Decades ago Douglas McGregor wrote on the importance of trust in The Professional Manager: "Trust means I know that you will not - deliberately or accidentally, consciously or unconsciously - take unfair advantage of me. It means I can put my situation at the moment, my status and self-esteem in the group, our relationship, my job, my career and even my life in your hands with complete confidence."
Galford & Drapeau, writing in the Harvard Business Review a few years ago, suggest there are three types of trust:
- Personal trust - the trust employees have in their own managers and close work colleagues
- Strategic trust - the trust employees have in the people running the show to make the right decisions
- Organisational trust - the trust employees have in the organisation itself
The Great Place to Work Institute describes three components of trust - credibility, respect and fairness.
A few years ago the consultancy Mercer conducted some research on the organisational impact of trust. They found that 62% of employees who are kept informed about changes affecting the organisation trust their management team, compared to just 9% of employees who say they are not kept informed about changes.

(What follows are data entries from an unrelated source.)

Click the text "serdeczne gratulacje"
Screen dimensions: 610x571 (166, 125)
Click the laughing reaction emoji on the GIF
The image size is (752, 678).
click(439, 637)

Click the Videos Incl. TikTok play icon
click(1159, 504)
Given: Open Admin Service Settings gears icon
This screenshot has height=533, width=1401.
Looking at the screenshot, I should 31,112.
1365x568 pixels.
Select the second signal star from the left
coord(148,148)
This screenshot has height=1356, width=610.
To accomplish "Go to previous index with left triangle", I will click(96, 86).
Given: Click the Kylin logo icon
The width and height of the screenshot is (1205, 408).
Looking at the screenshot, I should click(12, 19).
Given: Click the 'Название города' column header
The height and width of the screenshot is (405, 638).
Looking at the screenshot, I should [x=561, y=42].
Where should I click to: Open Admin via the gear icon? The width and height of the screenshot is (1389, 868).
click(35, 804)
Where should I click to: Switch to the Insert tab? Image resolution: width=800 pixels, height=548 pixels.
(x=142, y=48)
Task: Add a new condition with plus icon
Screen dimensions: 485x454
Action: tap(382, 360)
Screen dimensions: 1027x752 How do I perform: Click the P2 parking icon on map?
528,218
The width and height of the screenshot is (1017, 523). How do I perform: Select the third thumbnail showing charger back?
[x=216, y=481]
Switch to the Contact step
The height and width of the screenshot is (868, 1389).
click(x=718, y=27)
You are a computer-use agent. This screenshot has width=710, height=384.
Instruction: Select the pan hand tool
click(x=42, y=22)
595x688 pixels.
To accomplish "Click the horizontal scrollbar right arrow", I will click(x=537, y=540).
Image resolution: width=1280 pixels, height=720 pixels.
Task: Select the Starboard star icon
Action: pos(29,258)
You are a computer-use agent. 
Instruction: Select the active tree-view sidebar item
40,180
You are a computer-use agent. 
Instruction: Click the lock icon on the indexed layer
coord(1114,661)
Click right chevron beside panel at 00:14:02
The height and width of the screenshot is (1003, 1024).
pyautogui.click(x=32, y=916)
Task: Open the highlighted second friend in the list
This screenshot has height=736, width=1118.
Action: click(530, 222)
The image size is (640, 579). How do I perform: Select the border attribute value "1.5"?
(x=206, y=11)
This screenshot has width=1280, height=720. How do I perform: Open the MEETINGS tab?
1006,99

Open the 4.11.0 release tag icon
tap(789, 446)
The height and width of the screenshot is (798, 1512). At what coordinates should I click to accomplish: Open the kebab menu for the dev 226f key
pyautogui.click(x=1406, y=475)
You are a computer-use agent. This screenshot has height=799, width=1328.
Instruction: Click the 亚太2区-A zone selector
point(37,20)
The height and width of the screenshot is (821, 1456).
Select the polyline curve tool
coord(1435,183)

Edelman's most recent Trust Barometer found that nearly two in three informed publics--62% of 25-to-64-year-olds surveyed in 20 countries--say they trust corporations less now than they did a year ago. More worrying still was the scale of the decline over 12 months. Trust in US-based business--at 38% down from 58% last year--is the lowest in the Barometer's tracking history among informed publics ages 35 to 64-- even lower than in the wake of Enron and the dot-com bust.
Trust is about predictable behaviour - an expectation that one's interests will be protected, having confidence in the reliability and integrity of others, and believing that people have a moral compass and will act with fairness, integrity and honesty.
Hosmer (1995) suggests that trust-based relationships are characterised by five dimensions:
- trust is generally expressed as optimistic expectation
- trust will generally occur under conditions of vulnerability
- trust is generally associated with willing cooperation
- trust will be difficult to enforce should a breakdown occur
- trust is supplemented by an expectation that the trusted is morally bound to protect rights and behave in a way that is good for society.
In his entitled book Trust, Jack R Gibb highlights a number of situations in which distrust is likely to occur:
- where the organisation's leaders are feared
- where employees are placed under excessive pressure
- where sales and corporate performance is poor
- when the organisation is faced with an emergency or crisis
- where there are poor labour relations (step up Royal Mail)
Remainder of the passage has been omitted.